What to work on ▸ Copy the lines below exactly, starting with the first and finishing with the one holding "12. apr (92, 2040)"; do not copy the pictures.

Extracted entries ▸
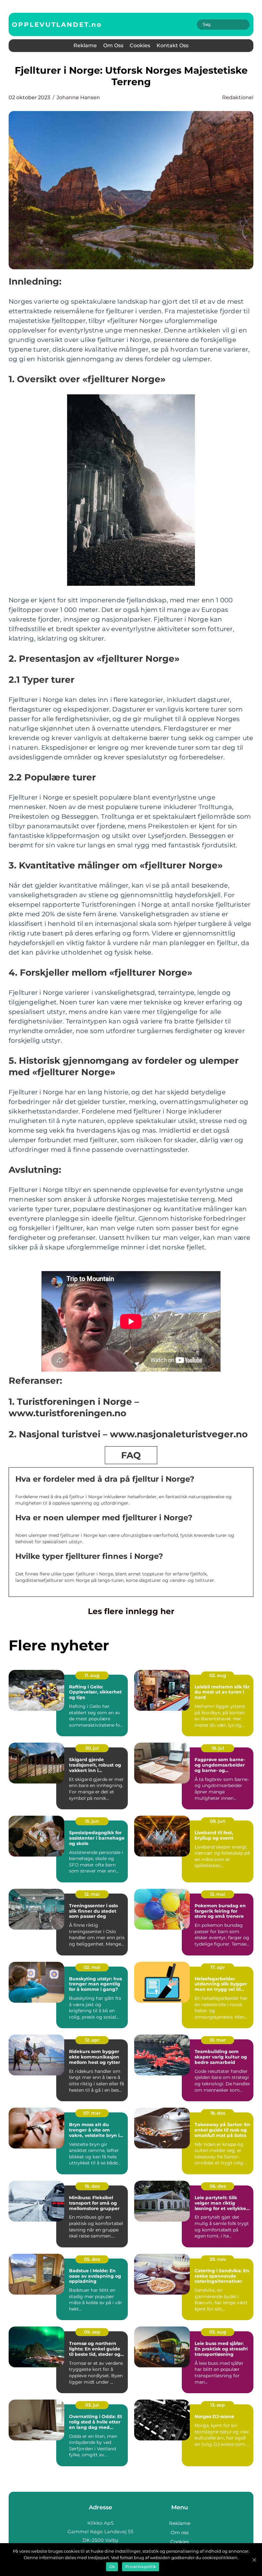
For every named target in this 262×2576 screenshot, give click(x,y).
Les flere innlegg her (131, 1611)
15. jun (92, 1821)
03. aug (217, 2332)
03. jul (92, 2405)
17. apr (218, 1967)
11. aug (92, 1675)
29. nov (218, 2259)
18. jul (218, 1748)
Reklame (85, 45)
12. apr (92, 2040)
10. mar (218, 2040)
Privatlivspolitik (140, 2566)
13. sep (217, 2405)
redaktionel (237, 97)
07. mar (92, 2113)
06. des (218, 2186)
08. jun (218, 1821)
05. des (92, 2259)
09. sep (92, 2332)
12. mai (92, 1894)
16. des (92, 2186)
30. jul (92, 1748)
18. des (217, 2113)
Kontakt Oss (173, 45)
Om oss (113, 45)
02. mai (92, 1967)
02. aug (217, 1675)
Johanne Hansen (78, 97)
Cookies (140, 45)
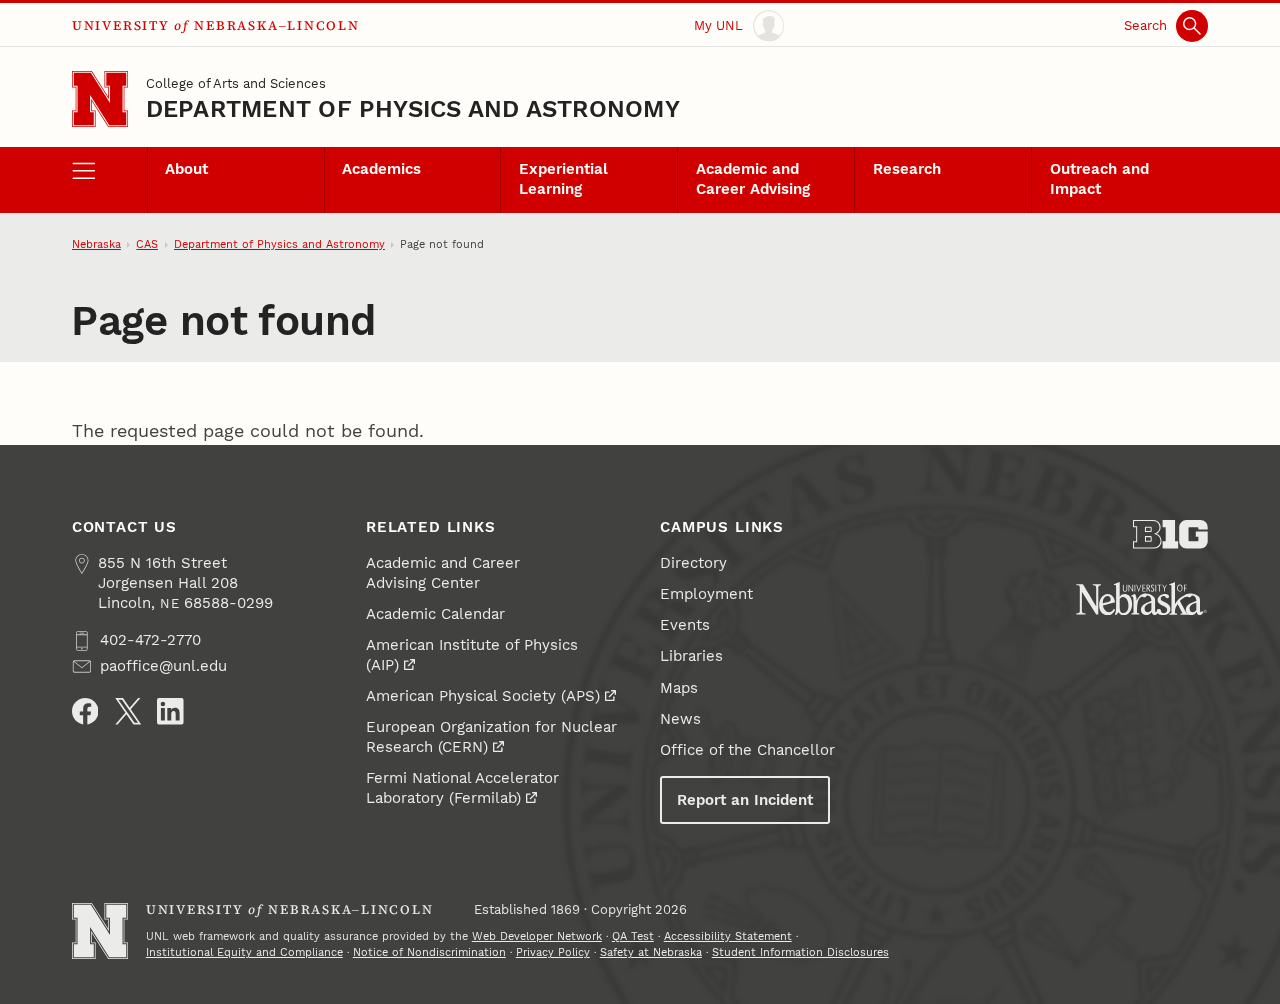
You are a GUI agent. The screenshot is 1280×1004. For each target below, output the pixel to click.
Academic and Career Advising (753, 179)
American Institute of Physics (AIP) (472, 655)
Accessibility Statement (728, 936)
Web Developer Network (537, 936)
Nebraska (96, 244)
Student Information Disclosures (800, 952)
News (680, 719)
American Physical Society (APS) (483, 696)
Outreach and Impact (1099, 179)
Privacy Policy (553, 952)
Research (907, 169)
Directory (693, 563)
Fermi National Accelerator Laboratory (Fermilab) (462, 788)
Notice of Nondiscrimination (429, 952)
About (186, 169)
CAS (147, 244)
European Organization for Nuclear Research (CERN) (491, 737)
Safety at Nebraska (651, 952)
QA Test (633, 936)
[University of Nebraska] (1141, 598)
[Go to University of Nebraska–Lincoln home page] (100, 99)
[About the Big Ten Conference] (1170, 534)
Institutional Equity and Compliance (244, 952)
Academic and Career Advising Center (443, 573)
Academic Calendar (435, 614)
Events (685, 625)
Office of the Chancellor (747, 750)
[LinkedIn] (170, 711)
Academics (381, 169)
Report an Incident (745, 800)
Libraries (691, 656)
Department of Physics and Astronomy (413, 109)
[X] (128, 711)
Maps (679, 688)
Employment (706, 594)
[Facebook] (85, 711)
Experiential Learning (563, 179)
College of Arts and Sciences (236, 83)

Solved exercise ▸
For every named target in this 262×2576 screenshot, give click(x,y).
Les flere innlegg her (131, 1611)
15. jun (92, 1821)
03. aug (217, 2332)
03. jul (92, 2405)
17. apr (218, 1967)
11. aug (92, 1675)
29. nov (218, 2259)
18. jul (218, 1748)
Reklame (85, 45)
12. apr (92, 2040)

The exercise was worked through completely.